Recruitment remains a particular concern. We have already heard reports of dental practices and corporates receiving fewer applications from EU nationals wishing to work in the UK. We can all appreciate the potential consequences of this becoming a bigger issue in the near future. Approximately 17% of dentists registered with the GDC are from the EU – they are estimated to deliver around 22% of NHS dentistry, with this number significantly higher in certain pockets of the UK. As much as 60% of the workforce in some corporates and groups is believed to be from the EU. Providers will therefore struggle to meet the demand for dental services in their communities if they don’t have access to a steady stream of new European professionals.
Having spoken to some of the corporates in the country, many think that a lot of the damage has already been done. Many EU professionals are unwilling to risk coming to the UK in case a hard Brexit or no deal makes staying here impossible for them. In the event of a no deal, there are other risks to contemplate. While it is unlikely, there is the potential for the GDC to no longer recognise EU qualifications, making the transition from Europe to the UK even more troublesome for individuals. The uncertainty of it all is already keeping some people away but the reality may be worse depending on the outcome in March.

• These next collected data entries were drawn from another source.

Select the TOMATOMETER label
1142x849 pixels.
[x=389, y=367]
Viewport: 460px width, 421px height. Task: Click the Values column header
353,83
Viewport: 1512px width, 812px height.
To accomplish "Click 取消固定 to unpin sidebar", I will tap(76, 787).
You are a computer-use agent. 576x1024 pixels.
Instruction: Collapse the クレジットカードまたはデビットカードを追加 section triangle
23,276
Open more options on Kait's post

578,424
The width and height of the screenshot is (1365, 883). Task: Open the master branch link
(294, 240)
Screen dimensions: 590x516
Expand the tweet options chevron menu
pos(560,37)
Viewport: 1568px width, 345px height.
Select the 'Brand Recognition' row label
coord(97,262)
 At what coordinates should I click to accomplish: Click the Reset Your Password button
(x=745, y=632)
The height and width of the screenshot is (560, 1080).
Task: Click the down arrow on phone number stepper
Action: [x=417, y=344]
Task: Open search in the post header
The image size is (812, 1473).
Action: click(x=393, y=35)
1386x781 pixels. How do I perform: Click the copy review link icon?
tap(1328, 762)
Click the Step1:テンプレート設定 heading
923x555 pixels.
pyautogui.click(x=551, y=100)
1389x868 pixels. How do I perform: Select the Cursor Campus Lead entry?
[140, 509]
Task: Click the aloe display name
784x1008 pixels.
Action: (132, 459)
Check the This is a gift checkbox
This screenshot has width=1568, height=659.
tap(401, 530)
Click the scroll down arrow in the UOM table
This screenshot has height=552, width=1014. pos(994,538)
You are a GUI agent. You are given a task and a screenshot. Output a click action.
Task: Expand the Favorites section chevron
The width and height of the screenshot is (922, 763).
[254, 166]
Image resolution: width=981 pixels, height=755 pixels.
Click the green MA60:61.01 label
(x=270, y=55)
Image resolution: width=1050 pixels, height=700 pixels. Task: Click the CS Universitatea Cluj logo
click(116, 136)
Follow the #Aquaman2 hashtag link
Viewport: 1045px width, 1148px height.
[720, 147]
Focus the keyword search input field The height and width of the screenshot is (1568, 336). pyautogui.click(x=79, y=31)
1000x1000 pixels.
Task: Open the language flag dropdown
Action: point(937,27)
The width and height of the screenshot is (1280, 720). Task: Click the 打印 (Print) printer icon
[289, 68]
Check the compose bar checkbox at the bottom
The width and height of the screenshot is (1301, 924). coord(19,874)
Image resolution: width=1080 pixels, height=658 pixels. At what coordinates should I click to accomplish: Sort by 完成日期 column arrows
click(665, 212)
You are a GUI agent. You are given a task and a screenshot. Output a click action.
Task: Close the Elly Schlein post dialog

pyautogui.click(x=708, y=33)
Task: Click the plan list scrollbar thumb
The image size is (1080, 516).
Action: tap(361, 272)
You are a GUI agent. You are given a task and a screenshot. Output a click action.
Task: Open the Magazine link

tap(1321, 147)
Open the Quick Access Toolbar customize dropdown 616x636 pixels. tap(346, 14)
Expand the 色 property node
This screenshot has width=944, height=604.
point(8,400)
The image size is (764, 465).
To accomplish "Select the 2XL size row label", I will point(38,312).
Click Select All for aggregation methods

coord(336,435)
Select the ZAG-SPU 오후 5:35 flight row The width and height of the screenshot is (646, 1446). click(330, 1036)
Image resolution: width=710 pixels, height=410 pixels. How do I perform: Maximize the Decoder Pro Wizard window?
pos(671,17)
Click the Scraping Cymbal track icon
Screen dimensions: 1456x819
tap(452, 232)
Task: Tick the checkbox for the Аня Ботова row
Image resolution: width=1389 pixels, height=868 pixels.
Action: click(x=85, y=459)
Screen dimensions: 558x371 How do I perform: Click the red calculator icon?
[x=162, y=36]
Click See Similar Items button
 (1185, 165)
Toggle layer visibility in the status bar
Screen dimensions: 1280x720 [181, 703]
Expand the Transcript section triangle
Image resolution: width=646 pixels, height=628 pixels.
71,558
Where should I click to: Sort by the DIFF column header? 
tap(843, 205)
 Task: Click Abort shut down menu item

This indecision and doubt is also affecting other areas of dentistry. For example, fluctuations in the strength of the pound are influencing the cost of products made in Europe, as well as those sourced from the Asian basin. This, coupled with rising national living wages, could make recruitment of auxiliary staff more complicated too. Higher outgoings could have a major impact on practice profits and goodwill values.
The best case scenario of Brexit would be for politicians to find common ground and broker a deal that enables sustained trading between the UK and EU, with seamless transition regulations for appropriate goods and services. While many would praise stricter immigration laws, it seems that the dental profession would largely welcome exemptions that allow EU professionals to continue working in the UK. How close we get to that remains to be seen.
For now, the best defence is probably to get your practice into the strongest position possible. Improving efficiencies within the business, while marketing to attract new patients and creating the best possible working environment for staff all remain crucial – both now and in the future, regardless of the Brexit outcome.
It’s important to remember that a lot of people out there claim to be Brexit ‘experts’ but in reality, there can be no experts on the topic. We have not experienced such a situation before and therefore no one has historical evidence to support their claims. Their guidance is their opinion and their perspective. Only time will tell how Brexit plays out for us all.